5. Enumeration of error number 6 in appeal 44533 (assault with intent to murder) is that the court erred, even without request, in failing to charge the law applicable to the offense of stabbing. There was no error in view of the evidence in this case. If "it is manifest from the evidence that the real issue upon the trial is as to the identity of the offender the accused, who denies any sort of participation in the alleged criminal act, and stands upon that defense alone, can not complain if the trial judge does not, of his own motion, suggest to the jury possible conclusions from the evidence, legally authorized, which may indeed tend to mitigate the penalty if the prisoner is guilty, but which are utterly incompatible with his innocence and wholly at variance with the defense presented by his plea of not guilty." (Emphasis supplied.) Jones v. State, 12 Ga. App. 133 (76 SE 1070).
"The indictment was for assault with intent to murder.

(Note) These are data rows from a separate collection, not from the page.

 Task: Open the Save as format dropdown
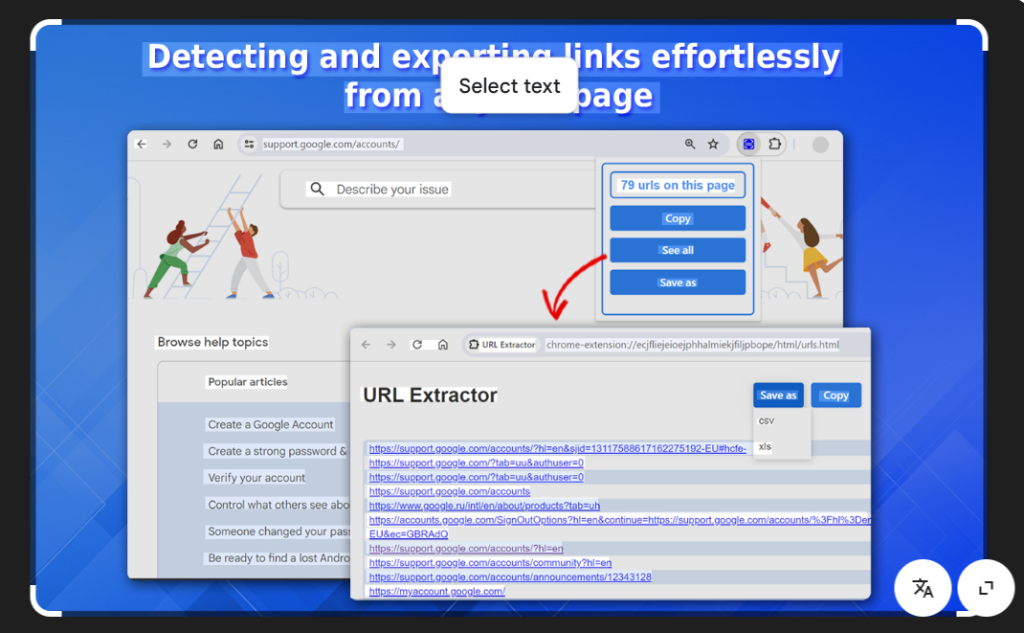[x=778, y=395]
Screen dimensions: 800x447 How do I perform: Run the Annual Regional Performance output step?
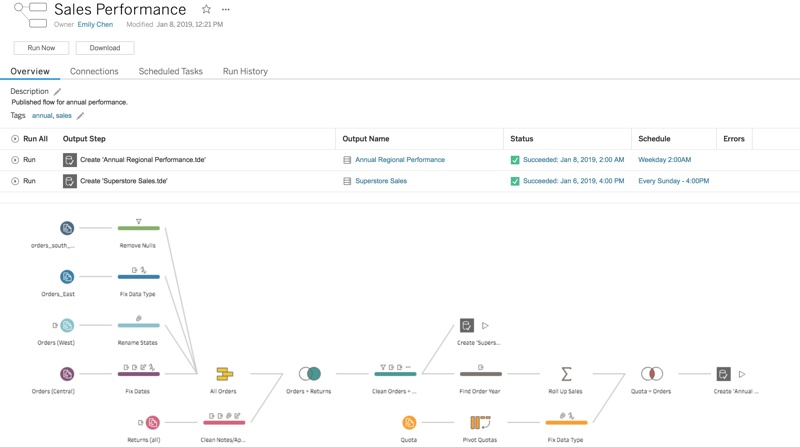tap(23, 160)
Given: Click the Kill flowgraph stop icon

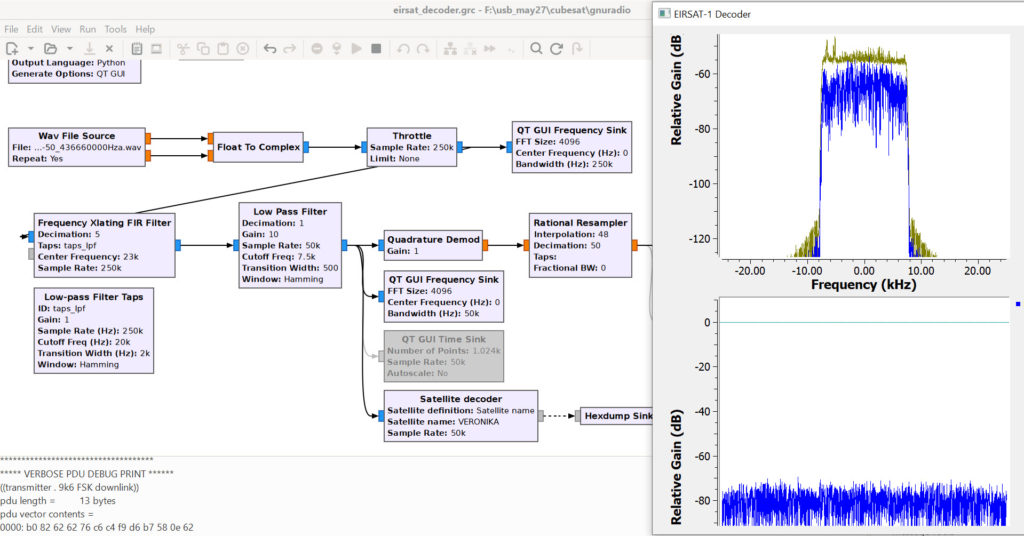Looking at the screenshot, I should coord(376,48).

Under the evidence the accused can not complain of an omission of the trial judge to instruct the jury that he might be convicted of the lesser offense of 'stabbing,' for the charge of the court was more favorable to him than an instruction to that effect would have been, in that the jury were instructed that unless they were satisfied that the assault was made with the specific intent to kill, the accused should be acquitted." (Emphasis supplied.) Jones v. State, 12 Ga. App. 133 (1), supra.
6. Enumerations of error numbered 7 and 8 in appeal 44533 (assault with intent to murder) are without merit.
7. The verdict in each case is authorized by the evidence.
Lewis R. Slaton, District Attorney, Tony H. Hight, Stanley P. Herndon, for appellee.